◆ **Article**:
0

I have some code that calculates deviation from the mean for a series of univariate data. It calculates the mean and stddev for a window of data points, and compares the latest datapoint using $\mu$ and $\sigma$.

Pretty simple, my question is how do I extend this to higher dimensions. Basically if my datapoints are now vectors $(x1,x2,x3)$ say, how can I find how far a datapoint is from the mean?

pnadeau
  • 101
  • If I understand your problem correctly, you need to calculate the covariance matrix for your vectors. You can then use the Mahalanobis distance; see https://en.wikipedia.org/wiki/Mahalanobis_distance. – GCru Oct 28 '22 at 12:59
  • Ok, so supposing I used scipy for this, https://docs.scipy.org/doc/scipy/reference/generated/scipy.spatial.distance.mahalanobis.html, then it looks like the scipy implementation compares two vectors, not a vector against a distribution. – pnadeau Oct 28 '22 at 13:58
  • You can select one of the vectors to be your mean $(\bar{x_1},\bar{x_2}, \bar{x_3}$. The covariance matrix is calculated from the three vectors $\mathbf{x}_1$, $\mathbf{x}_2$, $\mathbf{x}_3$ containing your three data series. – GCru Oct 28 '22 at 14:37
  • Do I have to find a new basis for the point cloud as illustrated here: https://stats.stackexchange.com/a/62147/350353 or is that what the covariance matrix is doing here? – pnadeau Oct 28 '22 at 17:38
  • You use the covariance matrix as calculated from your data. – GCru Oct 28 '22 at 18:28

0 Answers0

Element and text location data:
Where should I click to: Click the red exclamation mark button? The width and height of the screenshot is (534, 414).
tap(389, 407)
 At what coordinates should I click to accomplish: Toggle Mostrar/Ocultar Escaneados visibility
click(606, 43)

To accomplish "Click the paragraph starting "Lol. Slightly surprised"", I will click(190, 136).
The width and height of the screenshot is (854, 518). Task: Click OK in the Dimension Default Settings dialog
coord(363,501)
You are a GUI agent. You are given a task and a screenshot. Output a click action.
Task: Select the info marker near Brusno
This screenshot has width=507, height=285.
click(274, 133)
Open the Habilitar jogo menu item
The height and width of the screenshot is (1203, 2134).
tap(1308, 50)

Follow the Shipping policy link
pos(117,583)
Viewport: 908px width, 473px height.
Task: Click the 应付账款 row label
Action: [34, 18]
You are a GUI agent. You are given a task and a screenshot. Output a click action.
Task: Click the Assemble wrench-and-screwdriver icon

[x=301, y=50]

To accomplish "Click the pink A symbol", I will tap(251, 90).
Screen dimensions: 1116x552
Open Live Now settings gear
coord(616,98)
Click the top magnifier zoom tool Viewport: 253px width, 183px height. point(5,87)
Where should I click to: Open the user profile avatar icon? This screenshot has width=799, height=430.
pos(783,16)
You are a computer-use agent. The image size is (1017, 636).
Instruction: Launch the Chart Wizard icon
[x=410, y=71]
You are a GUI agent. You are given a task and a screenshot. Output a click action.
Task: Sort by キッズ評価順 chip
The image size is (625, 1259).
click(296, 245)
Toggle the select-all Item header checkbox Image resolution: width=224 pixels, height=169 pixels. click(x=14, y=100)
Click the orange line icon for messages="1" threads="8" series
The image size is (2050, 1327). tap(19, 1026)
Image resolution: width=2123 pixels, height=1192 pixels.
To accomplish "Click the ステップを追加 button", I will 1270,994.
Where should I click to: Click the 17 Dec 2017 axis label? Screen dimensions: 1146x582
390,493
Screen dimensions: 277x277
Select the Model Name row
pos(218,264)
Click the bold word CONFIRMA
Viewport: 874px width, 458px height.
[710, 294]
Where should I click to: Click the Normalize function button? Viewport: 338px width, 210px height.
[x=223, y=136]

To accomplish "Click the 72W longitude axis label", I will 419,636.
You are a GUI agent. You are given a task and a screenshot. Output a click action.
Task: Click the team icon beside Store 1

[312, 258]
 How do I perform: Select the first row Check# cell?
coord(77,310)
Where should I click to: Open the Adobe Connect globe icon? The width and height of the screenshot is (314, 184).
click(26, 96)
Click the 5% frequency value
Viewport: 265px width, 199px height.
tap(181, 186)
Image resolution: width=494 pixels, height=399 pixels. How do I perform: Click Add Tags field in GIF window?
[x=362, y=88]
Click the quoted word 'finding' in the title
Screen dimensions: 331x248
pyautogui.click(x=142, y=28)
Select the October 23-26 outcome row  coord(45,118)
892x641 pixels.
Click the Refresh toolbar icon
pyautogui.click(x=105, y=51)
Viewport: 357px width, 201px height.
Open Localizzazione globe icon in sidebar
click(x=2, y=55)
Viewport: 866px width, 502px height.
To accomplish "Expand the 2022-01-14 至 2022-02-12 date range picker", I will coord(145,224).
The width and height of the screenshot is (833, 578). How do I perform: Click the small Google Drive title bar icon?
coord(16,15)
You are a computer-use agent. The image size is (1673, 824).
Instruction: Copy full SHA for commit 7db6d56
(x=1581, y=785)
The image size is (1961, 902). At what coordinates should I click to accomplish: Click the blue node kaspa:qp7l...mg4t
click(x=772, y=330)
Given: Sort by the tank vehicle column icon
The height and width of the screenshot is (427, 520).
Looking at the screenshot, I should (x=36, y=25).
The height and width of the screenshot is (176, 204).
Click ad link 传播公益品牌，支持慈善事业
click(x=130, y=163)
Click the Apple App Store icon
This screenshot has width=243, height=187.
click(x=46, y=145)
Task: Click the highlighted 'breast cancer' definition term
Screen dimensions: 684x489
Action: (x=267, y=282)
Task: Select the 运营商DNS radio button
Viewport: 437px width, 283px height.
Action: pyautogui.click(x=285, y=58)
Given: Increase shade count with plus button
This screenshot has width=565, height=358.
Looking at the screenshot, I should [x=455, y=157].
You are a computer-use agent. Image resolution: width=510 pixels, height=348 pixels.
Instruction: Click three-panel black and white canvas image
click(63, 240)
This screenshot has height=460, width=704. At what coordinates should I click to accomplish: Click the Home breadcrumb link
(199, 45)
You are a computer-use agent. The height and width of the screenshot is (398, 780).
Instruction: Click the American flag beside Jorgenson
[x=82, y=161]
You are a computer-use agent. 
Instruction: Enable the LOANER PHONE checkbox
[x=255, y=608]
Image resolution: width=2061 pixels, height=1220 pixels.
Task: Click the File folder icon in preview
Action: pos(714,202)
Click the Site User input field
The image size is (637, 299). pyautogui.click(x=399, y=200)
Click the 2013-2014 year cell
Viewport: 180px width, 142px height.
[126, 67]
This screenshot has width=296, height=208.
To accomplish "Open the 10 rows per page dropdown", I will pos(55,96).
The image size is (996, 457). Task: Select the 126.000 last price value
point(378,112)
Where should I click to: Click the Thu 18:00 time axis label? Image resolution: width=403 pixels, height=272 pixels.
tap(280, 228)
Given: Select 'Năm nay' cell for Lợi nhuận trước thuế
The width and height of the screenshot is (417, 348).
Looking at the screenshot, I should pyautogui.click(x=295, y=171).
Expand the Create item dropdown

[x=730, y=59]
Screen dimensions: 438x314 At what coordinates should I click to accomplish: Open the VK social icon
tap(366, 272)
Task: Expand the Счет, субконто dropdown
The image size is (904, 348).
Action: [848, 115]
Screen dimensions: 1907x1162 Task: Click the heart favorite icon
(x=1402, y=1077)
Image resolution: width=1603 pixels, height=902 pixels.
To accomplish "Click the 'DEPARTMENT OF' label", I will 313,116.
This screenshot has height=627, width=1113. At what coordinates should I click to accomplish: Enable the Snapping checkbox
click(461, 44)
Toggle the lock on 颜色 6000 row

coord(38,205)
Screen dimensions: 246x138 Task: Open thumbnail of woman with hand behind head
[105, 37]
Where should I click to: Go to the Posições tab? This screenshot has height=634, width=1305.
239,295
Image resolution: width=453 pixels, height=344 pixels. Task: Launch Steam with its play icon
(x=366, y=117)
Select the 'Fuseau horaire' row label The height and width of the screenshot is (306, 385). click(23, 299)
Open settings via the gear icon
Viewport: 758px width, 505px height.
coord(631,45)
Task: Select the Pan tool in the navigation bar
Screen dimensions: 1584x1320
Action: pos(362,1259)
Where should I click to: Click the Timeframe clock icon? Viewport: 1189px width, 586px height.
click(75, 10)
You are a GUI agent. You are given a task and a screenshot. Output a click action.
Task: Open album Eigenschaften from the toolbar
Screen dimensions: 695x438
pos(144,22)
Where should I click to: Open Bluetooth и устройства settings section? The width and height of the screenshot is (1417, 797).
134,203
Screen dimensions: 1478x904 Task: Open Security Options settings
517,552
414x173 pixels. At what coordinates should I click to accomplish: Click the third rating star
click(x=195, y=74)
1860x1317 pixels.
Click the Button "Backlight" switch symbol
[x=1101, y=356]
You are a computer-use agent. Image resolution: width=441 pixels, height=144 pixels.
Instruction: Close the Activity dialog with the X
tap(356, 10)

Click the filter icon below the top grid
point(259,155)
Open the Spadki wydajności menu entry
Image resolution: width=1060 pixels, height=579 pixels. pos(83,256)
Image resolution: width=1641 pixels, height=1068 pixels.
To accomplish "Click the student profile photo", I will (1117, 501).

◆ **Aim**:
Copy the thread about distance from the mean, beginning at the words "I have some" and stopping after "from the mean?". Switch "window" to "span" wherever it appears. This data has no connection to the thread about distance from the mean.

◆ **Written response**:
I have some code that calculates deviation from the mean for a series of univariate data. It calculates the mean and stddev for a span of data points, and compares the latest datapoint using $\mu$ and $\sigma$.

Pretty simple, my question is how do I extend this to higher dimensions. Basically if my datapoints are now vectors $(x1,x2,x3)$ say, how can I find how far a datapoint is from the mean?